(exposition: the argument had previously included the examples of roading systems and microchips as things that could have been produced by private enterprise but weren't because the government was doing them so cheap. Also someone brought up what they called the Firefighting Canard, that a libertarian shouldn't let firefighters put out a fire at their house, even though the government monopoly makes a private equivalent impossible)
I said: So you're saying that we should be paying far more for things like roads and education, just so they can be private rather than public?
And the firefighting canard isn't one at all; a true libertarian would give their neighbours money to form a bucket-chain before phoning 911, or install a sprinkler system.
Asimov said it best: "He always pictured himself a libertarian, which to my way of thinking means 'I want the liberty to grow rich and you can have the liberty to starve.' It's easy to believe that no one should depend on society for help when you yourself happen not to need such help."
Someone (whose name can be found over at DB. I'm naming no names) replied that deregulation shouldn't be an end in itself, but can make the price go down.I replied:
You tell me that deregulation and privatisation make the price go down... but we've discussed examples where private enterprise could have gotten into it but didn't because the government was doing it cheaper. And where's the profit motive in extinguishing the fire burning down a poor man's house, or giving an education to a struggling family's average-intelligence child?
The only reason the public schooling system in the US fails kids is because market advocates like you, who only want people to have an education if they can pay for it, won't provide schools with decent funding and a clear mandate to educate kids, rather than just pumping them full of a few key facts. In more leftist nations, like the one I count myself fortunate to come from, an effort is made to engage in - and give grades for - real creativity.

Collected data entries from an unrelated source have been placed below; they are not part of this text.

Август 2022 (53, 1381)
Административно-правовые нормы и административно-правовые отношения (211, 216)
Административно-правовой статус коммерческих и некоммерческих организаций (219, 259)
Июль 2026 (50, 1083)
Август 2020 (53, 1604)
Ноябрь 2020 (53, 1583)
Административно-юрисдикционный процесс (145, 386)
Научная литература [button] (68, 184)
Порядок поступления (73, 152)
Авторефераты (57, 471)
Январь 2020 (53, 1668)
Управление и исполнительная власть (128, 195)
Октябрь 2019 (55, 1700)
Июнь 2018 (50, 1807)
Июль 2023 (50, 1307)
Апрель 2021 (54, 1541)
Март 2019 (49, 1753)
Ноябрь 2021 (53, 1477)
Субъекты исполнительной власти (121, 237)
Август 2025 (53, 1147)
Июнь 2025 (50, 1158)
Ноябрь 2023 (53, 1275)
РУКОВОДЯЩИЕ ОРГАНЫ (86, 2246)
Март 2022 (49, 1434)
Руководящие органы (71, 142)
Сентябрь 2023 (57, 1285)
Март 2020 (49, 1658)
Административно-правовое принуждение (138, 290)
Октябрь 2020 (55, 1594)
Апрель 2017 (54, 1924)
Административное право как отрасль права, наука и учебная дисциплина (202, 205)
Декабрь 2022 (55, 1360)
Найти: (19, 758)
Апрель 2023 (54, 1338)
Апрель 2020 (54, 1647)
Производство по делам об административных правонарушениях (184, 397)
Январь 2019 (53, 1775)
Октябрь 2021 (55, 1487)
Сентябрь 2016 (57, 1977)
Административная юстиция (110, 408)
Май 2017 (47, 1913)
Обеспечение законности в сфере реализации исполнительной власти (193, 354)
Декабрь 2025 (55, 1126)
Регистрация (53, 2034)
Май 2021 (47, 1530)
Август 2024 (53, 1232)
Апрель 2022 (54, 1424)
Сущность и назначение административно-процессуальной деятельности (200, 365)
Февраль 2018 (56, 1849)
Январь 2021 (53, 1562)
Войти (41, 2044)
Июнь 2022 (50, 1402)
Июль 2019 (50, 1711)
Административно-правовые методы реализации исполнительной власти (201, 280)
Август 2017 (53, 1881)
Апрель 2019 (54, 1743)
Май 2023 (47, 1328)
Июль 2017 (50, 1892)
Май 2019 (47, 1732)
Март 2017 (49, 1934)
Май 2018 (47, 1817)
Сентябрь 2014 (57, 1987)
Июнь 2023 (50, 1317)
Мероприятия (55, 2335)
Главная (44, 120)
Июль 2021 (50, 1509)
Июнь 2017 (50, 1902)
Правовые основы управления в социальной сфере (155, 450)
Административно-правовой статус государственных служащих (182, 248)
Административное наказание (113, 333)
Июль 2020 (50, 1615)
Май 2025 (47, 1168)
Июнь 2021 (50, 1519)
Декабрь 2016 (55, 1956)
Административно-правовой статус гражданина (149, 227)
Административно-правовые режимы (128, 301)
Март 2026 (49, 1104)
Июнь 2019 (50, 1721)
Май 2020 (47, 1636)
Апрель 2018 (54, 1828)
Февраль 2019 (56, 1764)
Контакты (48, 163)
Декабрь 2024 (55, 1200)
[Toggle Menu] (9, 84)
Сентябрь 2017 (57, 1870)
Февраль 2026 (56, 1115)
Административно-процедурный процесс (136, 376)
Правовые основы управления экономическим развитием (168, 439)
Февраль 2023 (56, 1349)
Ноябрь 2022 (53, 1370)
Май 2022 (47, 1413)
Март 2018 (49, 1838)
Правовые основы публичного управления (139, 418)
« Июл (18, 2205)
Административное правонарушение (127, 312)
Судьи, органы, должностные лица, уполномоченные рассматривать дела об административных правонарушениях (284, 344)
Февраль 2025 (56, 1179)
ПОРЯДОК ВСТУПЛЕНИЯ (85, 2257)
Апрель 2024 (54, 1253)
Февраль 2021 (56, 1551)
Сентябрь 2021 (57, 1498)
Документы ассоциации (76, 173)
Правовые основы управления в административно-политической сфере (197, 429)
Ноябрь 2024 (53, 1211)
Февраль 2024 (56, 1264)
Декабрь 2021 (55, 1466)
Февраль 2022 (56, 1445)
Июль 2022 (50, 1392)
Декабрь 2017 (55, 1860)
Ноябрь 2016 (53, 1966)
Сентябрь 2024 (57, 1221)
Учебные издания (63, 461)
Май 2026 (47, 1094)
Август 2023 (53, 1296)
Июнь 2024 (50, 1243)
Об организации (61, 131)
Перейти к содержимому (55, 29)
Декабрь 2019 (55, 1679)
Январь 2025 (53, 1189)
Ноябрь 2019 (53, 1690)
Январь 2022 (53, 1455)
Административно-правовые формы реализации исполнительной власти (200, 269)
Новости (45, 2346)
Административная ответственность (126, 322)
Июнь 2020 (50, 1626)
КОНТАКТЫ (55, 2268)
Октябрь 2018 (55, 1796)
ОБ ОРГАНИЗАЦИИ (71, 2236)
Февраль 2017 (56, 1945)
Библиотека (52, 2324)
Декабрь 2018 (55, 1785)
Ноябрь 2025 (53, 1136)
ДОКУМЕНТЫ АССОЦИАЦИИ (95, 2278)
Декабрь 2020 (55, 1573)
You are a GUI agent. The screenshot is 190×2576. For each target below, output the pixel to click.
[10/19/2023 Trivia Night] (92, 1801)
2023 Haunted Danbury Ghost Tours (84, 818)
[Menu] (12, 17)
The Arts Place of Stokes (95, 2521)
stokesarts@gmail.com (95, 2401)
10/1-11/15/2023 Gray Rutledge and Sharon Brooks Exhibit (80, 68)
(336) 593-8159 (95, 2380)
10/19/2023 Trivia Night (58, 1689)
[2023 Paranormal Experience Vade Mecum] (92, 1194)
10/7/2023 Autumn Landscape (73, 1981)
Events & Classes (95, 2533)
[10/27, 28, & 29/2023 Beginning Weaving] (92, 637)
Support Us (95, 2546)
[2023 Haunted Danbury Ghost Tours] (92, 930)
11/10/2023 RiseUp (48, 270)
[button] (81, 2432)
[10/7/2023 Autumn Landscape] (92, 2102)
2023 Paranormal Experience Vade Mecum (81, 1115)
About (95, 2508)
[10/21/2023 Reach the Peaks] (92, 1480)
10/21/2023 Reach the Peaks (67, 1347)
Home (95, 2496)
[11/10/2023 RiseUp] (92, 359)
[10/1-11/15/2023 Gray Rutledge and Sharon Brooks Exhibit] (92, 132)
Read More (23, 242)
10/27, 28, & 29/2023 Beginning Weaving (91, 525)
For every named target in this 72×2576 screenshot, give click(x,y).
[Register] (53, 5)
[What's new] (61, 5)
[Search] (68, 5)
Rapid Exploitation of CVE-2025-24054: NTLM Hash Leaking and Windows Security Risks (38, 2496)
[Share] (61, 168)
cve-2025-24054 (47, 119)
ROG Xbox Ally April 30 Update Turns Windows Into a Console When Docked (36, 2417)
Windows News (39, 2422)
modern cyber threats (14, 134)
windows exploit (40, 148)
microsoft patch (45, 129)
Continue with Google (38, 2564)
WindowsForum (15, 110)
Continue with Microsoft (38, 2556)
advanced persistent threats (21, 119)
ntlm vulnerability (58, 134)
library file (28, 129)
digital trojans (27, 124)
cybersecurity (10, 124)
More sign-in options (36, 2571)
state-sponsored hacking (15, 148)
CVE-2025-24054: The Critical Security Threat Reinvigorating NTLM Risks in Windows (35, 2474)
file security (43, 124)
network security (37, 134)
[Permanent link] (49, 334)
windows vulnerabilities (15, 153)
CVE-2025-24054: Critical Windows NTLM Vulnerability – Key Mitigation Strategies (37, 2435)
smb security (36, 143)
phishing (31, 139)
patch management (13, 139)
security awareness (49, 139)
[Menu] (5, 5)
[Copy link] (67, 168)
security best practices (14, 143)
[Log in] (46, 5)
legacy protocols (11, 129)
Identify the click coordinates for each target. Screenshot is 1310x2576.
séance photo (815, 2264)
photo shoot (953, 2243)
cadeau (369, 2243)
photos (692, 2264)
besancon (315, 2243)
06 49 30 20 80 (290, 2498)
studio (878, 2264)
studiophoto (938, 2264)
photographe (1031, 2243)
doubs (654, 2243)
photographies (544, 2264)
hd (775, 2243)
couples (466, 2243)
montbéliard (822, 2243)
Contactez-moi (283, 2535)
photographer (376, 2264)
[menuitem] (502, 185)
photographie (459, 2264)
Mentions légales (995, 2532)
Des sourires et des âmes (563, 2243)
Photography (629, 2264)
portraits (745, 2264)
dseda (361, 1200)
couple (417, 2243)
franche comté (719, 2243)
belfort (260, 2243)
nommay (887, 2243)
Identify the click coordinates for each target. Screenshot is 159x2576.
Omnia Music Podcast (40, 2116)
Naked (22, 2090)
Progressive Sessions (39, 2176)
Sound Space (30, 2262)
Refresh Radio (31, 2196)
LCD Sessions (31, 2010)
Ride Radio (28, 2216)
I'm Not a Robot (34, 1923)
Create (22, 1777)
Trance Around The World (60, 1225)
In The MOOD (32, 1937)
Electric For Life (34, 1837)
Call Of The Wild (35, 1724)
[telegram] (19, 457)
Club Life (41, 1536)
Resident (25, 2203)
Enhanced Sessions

Moreover, the institution of public enterprises like fire, police and ambulance services, the roading system, and even government-controlled banks and railroads (Kiwibank stood firm when all the banks took a hit not too long ago) don't necessarily get in the way of business. Roads, and even the security of the basic emergency services, provide a security and substrate on which business can be built. With a social safety net for the unemployed, more tax dollars are pumped into basic necessities, stimulating competition and thus greater efficiency in that market, and the safety net itself provides an impetus to take more calculated risks on the market, knowing even if you fail you won't starve. Regulation in business, far from stifling the market, provides an extra layer of trust, making consumers more confident in their investments and purchases, stimulating the market better than allowing fly-by-nighters to operate ever could.
Shall I go on?
Obviously I shouldn't. I get heated when rich people start talking about getting rid of these, even though I am technically a rich person myself (by the standards of the people who really rely on the social safety net). Some day I might be poor, and then I will want my society to be the kind of society that helps the less fortunate.
This concept is called the Veil of Ignorance: if you were to be reborn into the society, with no idea which part of the society you were to be born into, which kind of society would you rather be born into, in order to maximise your chances of having a decent life?